For a project stock scenario, where the final material comes into "Q" stock, what is the appropriate method of delivery ? (a) Using VL01N - regular delivery or (b) using CNS0 - delivery from project?
The project stock scenario we employ has the finished good being made for
"Q" stock. The requirement is generated from assignment of the material
to the network activity, which creates a order reservation in MRP.
After the material is produced, we use VL01N to process the delivery and
the post goods issue (movement 601 / Q). The MM-FI postings for the post
goods issue result in correct postings to the cost of goods sold accounts.

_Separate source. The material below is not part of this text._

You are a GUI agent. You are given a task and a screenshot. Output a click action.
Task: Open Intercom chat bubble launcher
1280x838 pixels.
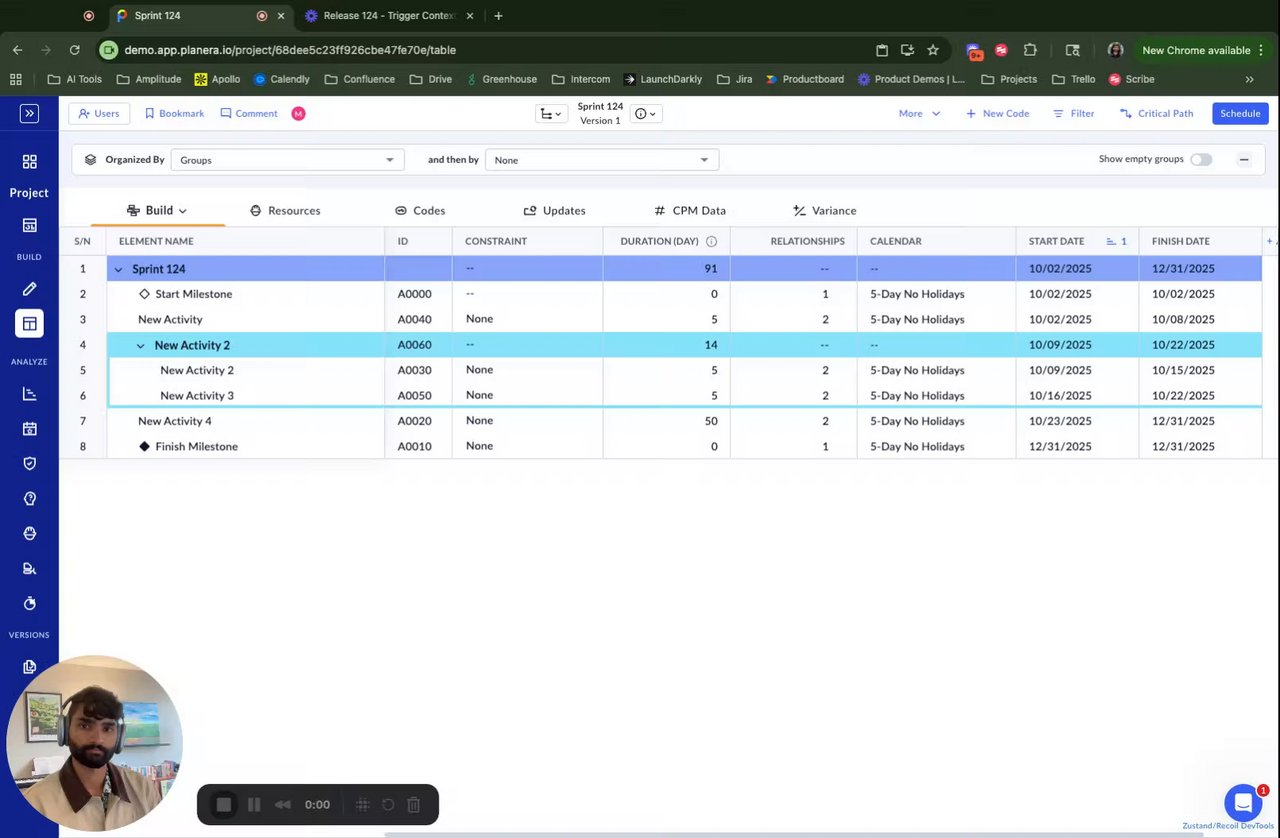(1242, 802)
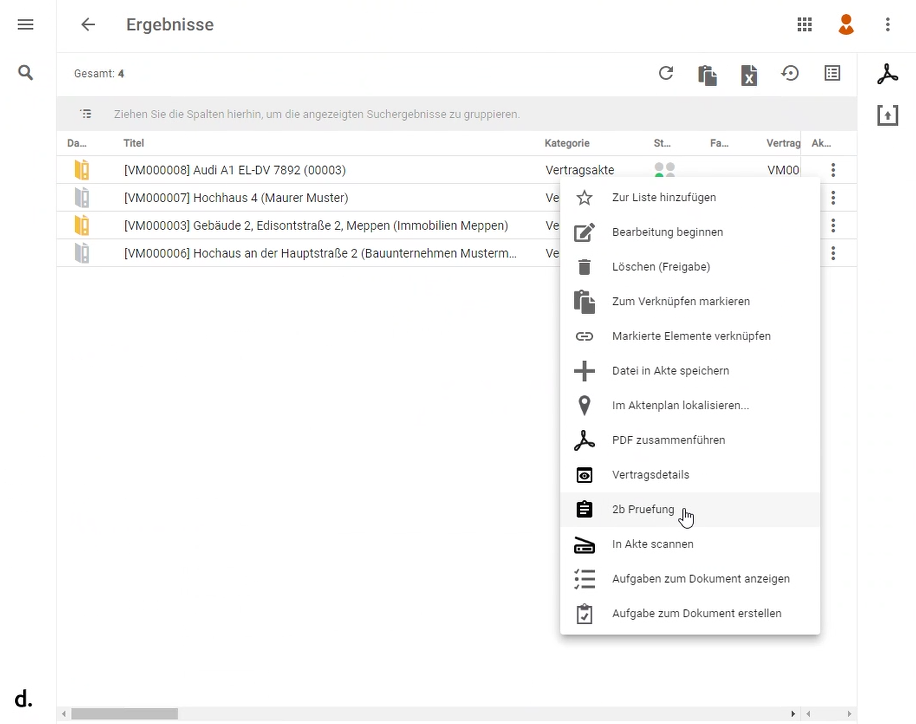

However, after the post goods issue is done, the order reservation from the
network still remains in MRP and the next MRP run generates another planned
order to fulfill the requirement, which is incorrect.
This order reservation could be removed by setting the TECO status, however
there may be additional work to be done, and nightly MRP run results in the
planned order.
The alternative we are looking at is using the project delivery - CNS0.
What the CNS0 and the subsequent post goods issue does is that it issues the material to the network from "Q" stock (movement 281 / Q). This removes the order reservation successfully in MRP. However, in standard SAP, this movement type "expenses" the material to the network. There is no cost of goods sold posting.
The questions are
(a) if we decide to use CNS0 to process delivery and post goods
issue, should we modify the MM-FI movement account settings so that the cost of goods sold accounts are used?
(b) If not, at what time will the cost of goods sold get hit if we are
using the CNS0 process?
(c) which is the correct way to go - VL01N or CNS0?